I am trying to use Unity’s navigation AI capabilities, but am unable to generate a NavMesh using Cesium. It complains that there are more than 100,000 meshes in the scene. I am assuming it is because of all the loaded tiles. Is there a way around this or to limit the amount of meshes Cesium generates in Unity?
I don’t know why there would be 100,000 meshes in the scene. Even a very detailed scene should have on the order of a thousand meshes, not a hundred thousand. Can you please provide us with detailed instructions to reproduce the problem you’re seeing, preferably starting with the Cesium for Unity Samples project?
I followed the steps found in the Quickstart here: Cesium for Unity Quickstart – Cesium
After having the scene setup I tried to use the AI.Navigation package and use the NavMesh in my scene. When I go to bake in the NavMesh Agent menu it throws the error complaining about there being more than 100,000 meshes.
Hello,
Is the error the same as this one?
RuntimeNavMeshBuilder: Ignoring source mesh because it is too large. Each mesh dimension must not exceed 100000 units.
If you’re using a NavMeshSurface, there’s a way to limit the extents of the NavMesh with a Volume (i.e. a box collider).
Yes that is the error. How do you limit using a volume??
Same here. I am using Cesium for Unity to model a specific part of the world; however once I try to put some characters and adding state machine behaviors to make them move inside the map, I have to bake the map. But adding NavMeshSurface component to Cesium3DTileset does not work (“Updating the NavMesh failed due to an excessive number of tiles”)
I think once I click bake, it tries to bake whole world! That might be the reason it throws “exceeding 100000 units”
Is there any way to limit the number of tiles to be baked? I tried to add some planes and add NavMeshSurface component to these planes and bake only them, but did not work.
I don’t know a lot about NavMeshes in Unity, but I think the “100000 units” isn’t referring to the number of tiles / meshes. It’s referring to the coordinate values of a single object covering more than 100,000 meters.
It sounds like it’s just a warning, though, and that it will simply ignore those big tiles. That’s probably fine, because only the large, distance, low-detail tiles will cover more than 100k meters. And if you’re working in a small area, you probably don’t care much about those.
But fundamentally, this idea of “baking” the navigation is flawed. The set of tiles can and will (and must!) change at runtime. Baking at Editor time is simply not a viable solution in the general case. If that’s the only option Unity provides, then this is a Unity limitation that prevents the use of its navigation system with something like 3D Tiles.

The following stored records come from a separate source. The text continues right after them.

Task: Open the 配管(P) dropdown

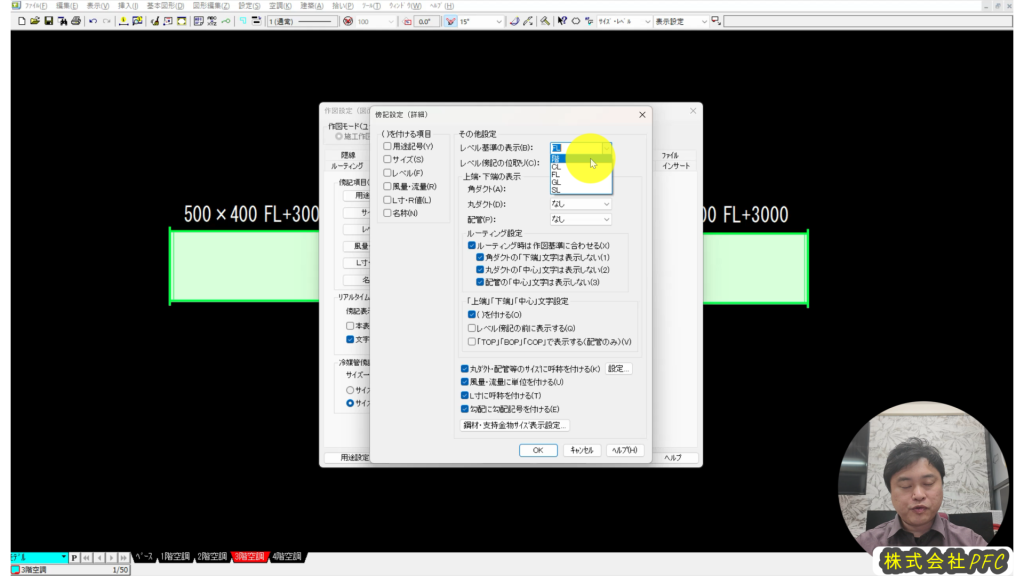Action: (580, 219)
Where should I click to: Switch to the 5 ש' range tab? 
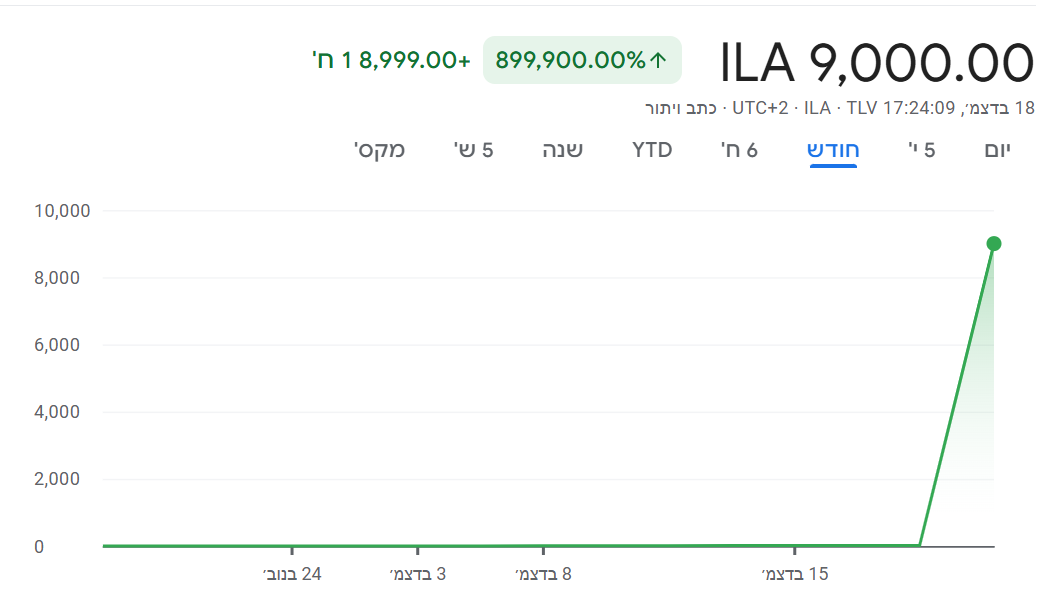[474, 150]
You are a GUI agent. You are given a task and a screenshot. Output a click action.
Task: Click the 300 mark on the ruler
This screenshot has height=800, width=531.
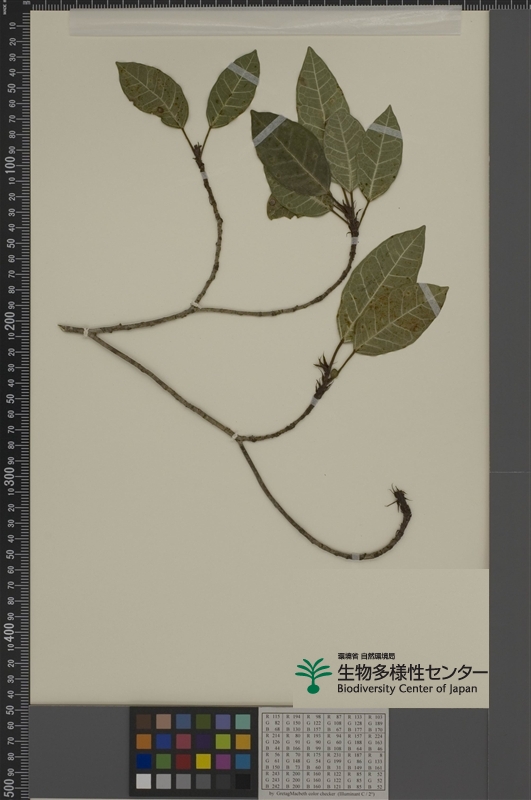pyautogui.click(x=10, y=475)
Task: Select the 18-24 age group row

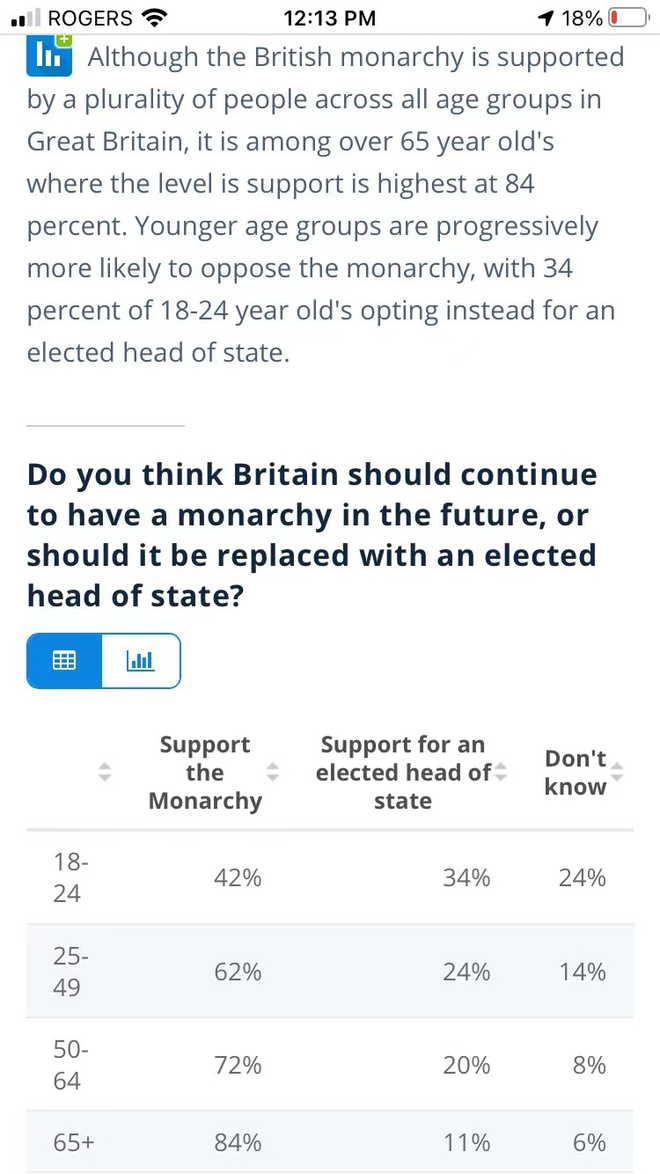Action: (330, 878)
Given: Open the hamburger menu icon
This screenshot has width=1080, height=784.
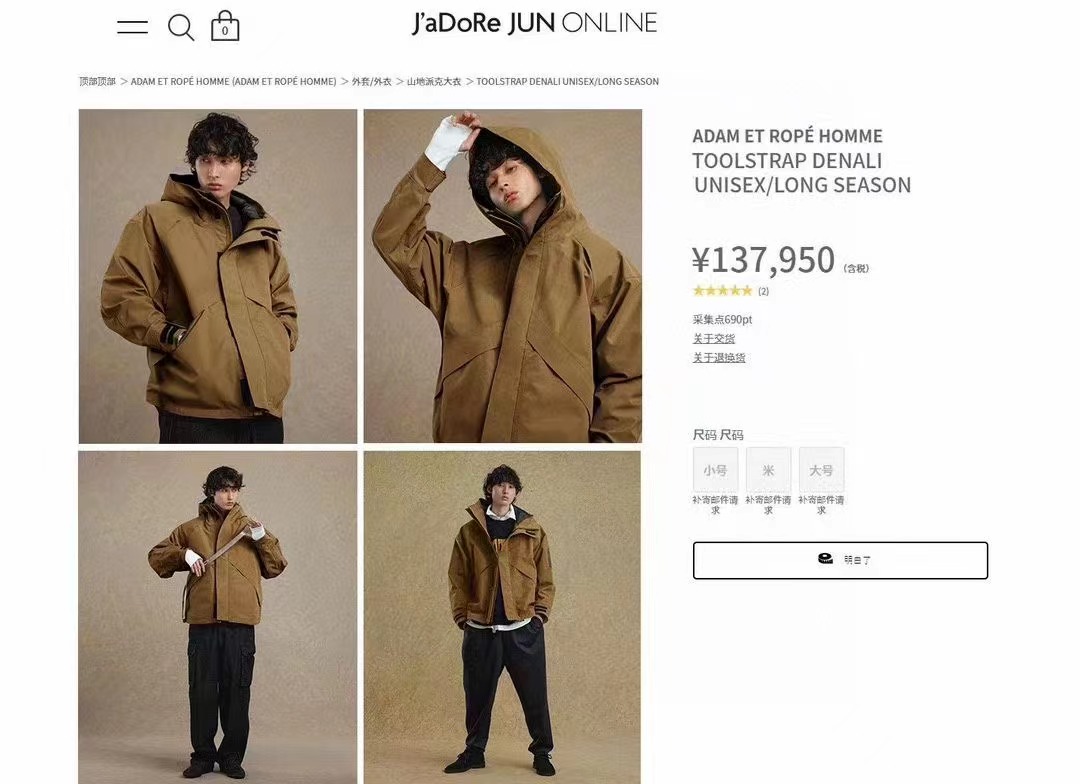Looking at the screenshot, I should 132,27.
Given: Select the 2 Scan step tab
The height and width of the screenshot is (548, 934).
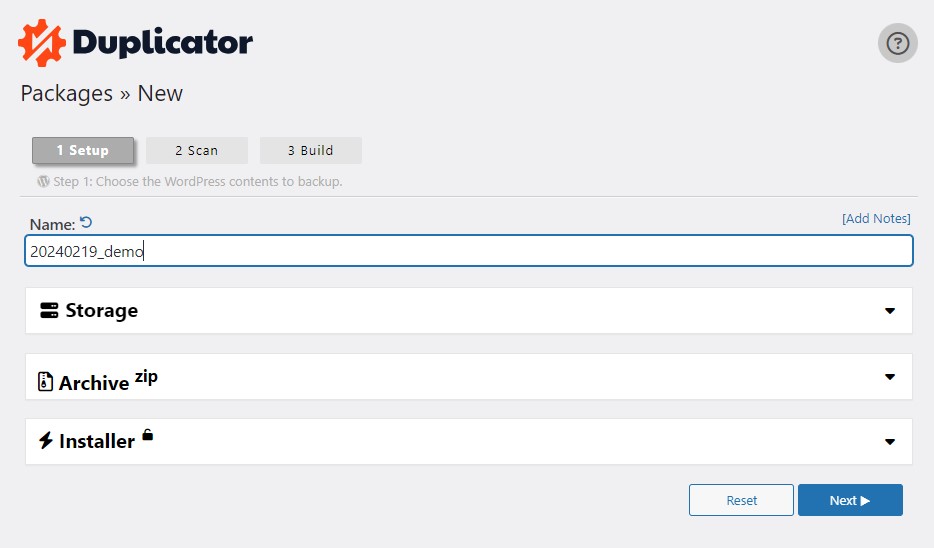Looking at the screenshot, I should pos(197,151).
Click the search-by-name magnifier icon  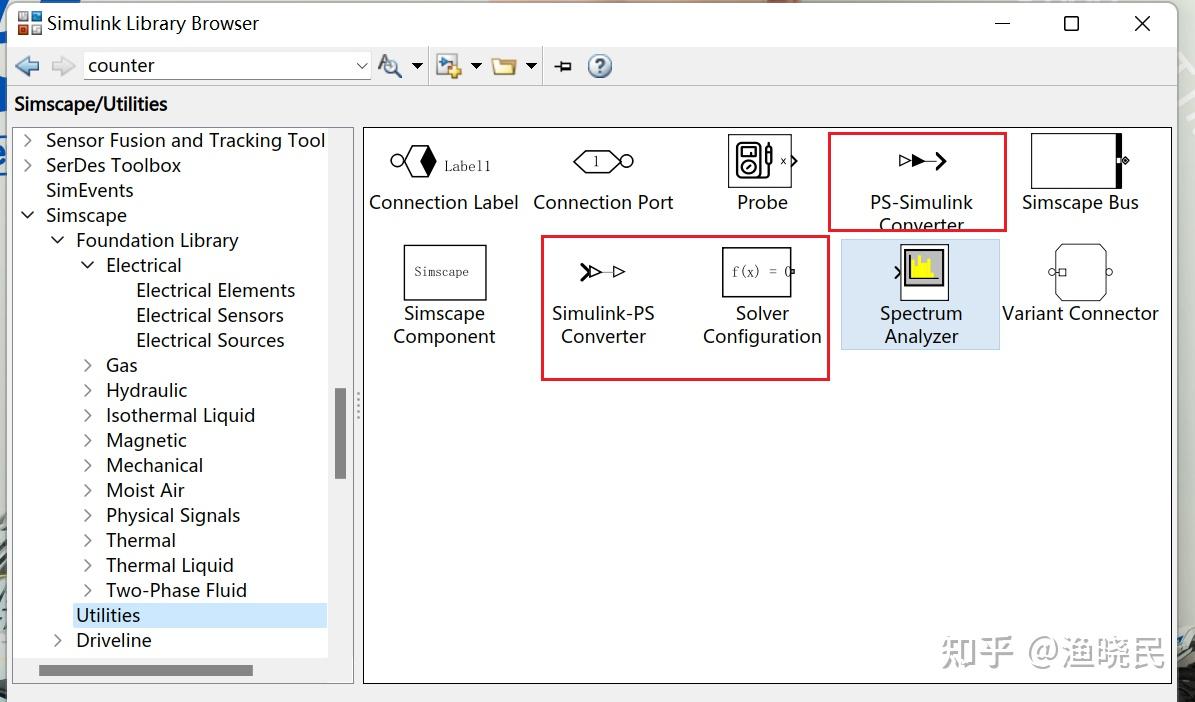point(390,65)
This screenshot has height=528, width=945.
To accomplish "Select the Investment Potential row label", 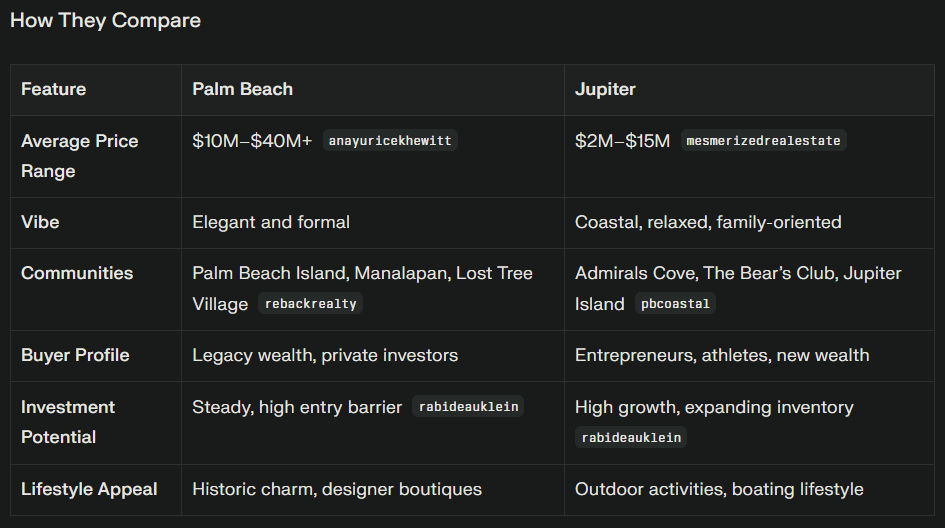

Maybe in very limited use-cases you can get Cesium for Unity to load just the tiles you want, bake the navigation based on that, and it will be “good enough” even as the view-dependent level-of-detail changes. It’s going to be super error-prone, though. You might be better off manually constructing meshes to guide your navigation rather than trying to use the 3D Tiles directly.
Thanks for your reply Kevin. One of the reasons I am trying to do it using Cesium for Unity is reproducibility: so manually constructing meshes won’t work with one of my primary objectives.
But, each time I am planning to use a specific part of the world as a use case in my project. So if there is a way to limit Cesium for Unity to load only the tiles I want it could work (actually, I was expecting to do it using subscenes feature but it seems like it is not designed for that purpose).
I haven’t prototyped this myself, but you could try using the OnTileGameObjectCreated
event on the Cesium3DTileset
, and only applying the NavMeshSurface component if the tile’s bounds are within a certain area.
You can do this with a tile excluder:
Janine’s suggestion is good as well. That way you can avoid doing navigation on large meshes even when they happen to be visible.